在高压H₂/CH₄混合气体泄放自燃特性方面，高压H₂/CH₄混合气体泄放到管道时，管道内可能出现多次自燃和火焰淬灭现象。当泄放压力超过自燃临界泄放压力，泄放管道内自燃火焰可稳定燃烧并传播至管道外部。随着掺CH₄比例的增大，H₂/CH₄混合气体自燃临界泄放压力增大，自燃火焰淬灭概率也更大。将H₂/CH₄混合气体中的CH₄替换为N₂或提高储气温度对激波特性参数及自燃临界泄放压力无明显影响。基于实验数据，建立了H₂/CH₄比例、泄放压力与激波强度间的量化关系，提出了高压H₂/CH₄混合气体泄放自燃判别方法。当管道内未发生自燃时，管道内10 cm处测点压力（P₂）大于20 cm处测点压力（P₃）。当泄放压力远大于自燃临界压力时，管道内发生自燃，并在P₃附近发展为剧烈燃烧，进而增大了P₃处的激波压力，体现为P₃>P₂。当泄放压力略高于自燃临界泄放压力时，P₂、P₃处的压力大小关系取决于掺CH₄比例。

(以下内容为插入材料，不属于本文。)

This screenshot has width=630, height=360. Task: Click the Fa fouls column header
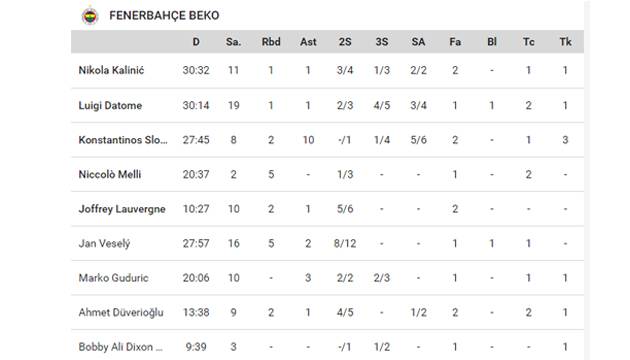(455, 42)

对于高压H₂/CH₄混合气体泄放自燃的空气动力学机理，基于CFD软件GASFLOW-MPI，建立了高压H₂/CH₄混合气体泄放自燃三维CFD数值模型。基于该数值模型，研究了泄放过程中流场演化规律、燃料/空气混合以及自燃行为特征，揭示了管道内三次典型自燃的激波诱导点火机制。管道角落和管壁中心的反射激波交汇以及马赫反射加热了燃料/空气混合物，导致在管道角落、管壁中心以及管道中心分别发生第一次、第二次和第三次自燃。将掺混气体CH₄替换为N₂后，对反应初期的能量释放速率无明显影响，但降低了稳定燃烧阶段的能量释放速率。当泄放压力以及H₂占比均足够大时，半球形激波直接引发半球形火焰，以及第二次和第三次自燃火焰迅速蔓延至整个燃料/空气混合层的燃烧行为，均造成能量释放速率的激增。由于自燃反应初期的初始温度主要来源于激波的加热作用，因此，储气温度的改变对反应初期的能量释放速率无明显影响。但在稳定燃烧阶段，储气温度的改变直接影响参与反应的燃料温度，进而对能量释放速率产生显著的影响。CFD模拟中不同初始工况下能量释放规律与高压H₂/CH₄混合气体泄放自燃行为的实验结果相互印证。

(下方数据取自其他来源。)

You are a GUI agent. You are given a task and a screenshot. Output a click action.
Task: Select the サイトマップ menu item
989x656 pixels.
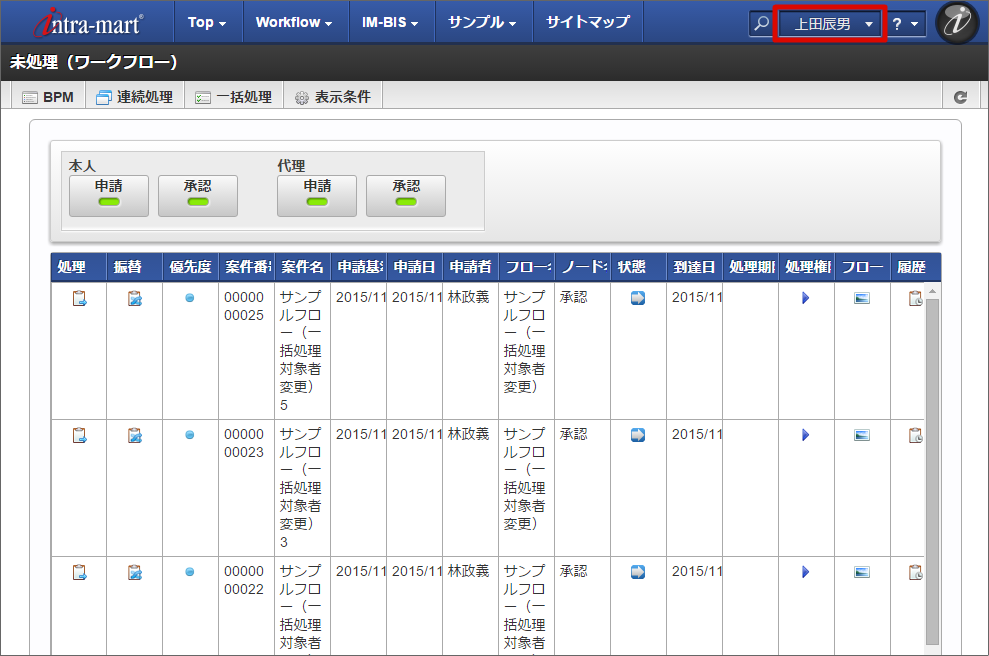(x=587, y=22)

对于高压H₂/CH₄混合气体泄放自燃的化学动力学机理，利用CHEMKIN-2022对高压H₂/CH₄混合气体泄放自燃反应进行了化学动力学分析。在高压H₂/CH₄混合气体泄放过程中，所发生的三次自燃反应在引发阶段的主要反应路径相似，均以H₂的氧化反应为主。自燃反应的点火延迟时间主要由H₂氧化反应控制，掺混气体的化学反应性质、掺混比例、当量比等燃料组成情况对点火延迟时间的影响程度有限，但反应初始温度对点火延迟时间的影响极为显著。初始温度较高时，大量H₂直接一步氧化生成 OH，造成点火延迟时间呈指数式降低。当泄放压力较大时，激波对燃料/空气混合区的增压升温效能提高，使H₂/CH₄混合气体自燃时点火延迟时间缩短，自燃概率增大。以更高的初始温度和初始压力引发的自燃反应 OH峰值浓度更高，自燃火焰更容易维持。宏观上表现为随着泄放压力的增高或掺CH₄比例的减小，高压H₂/CH₄混合气体泄放自燃概率越大，越容易发展为稳定的燃烧火焰向下游传播。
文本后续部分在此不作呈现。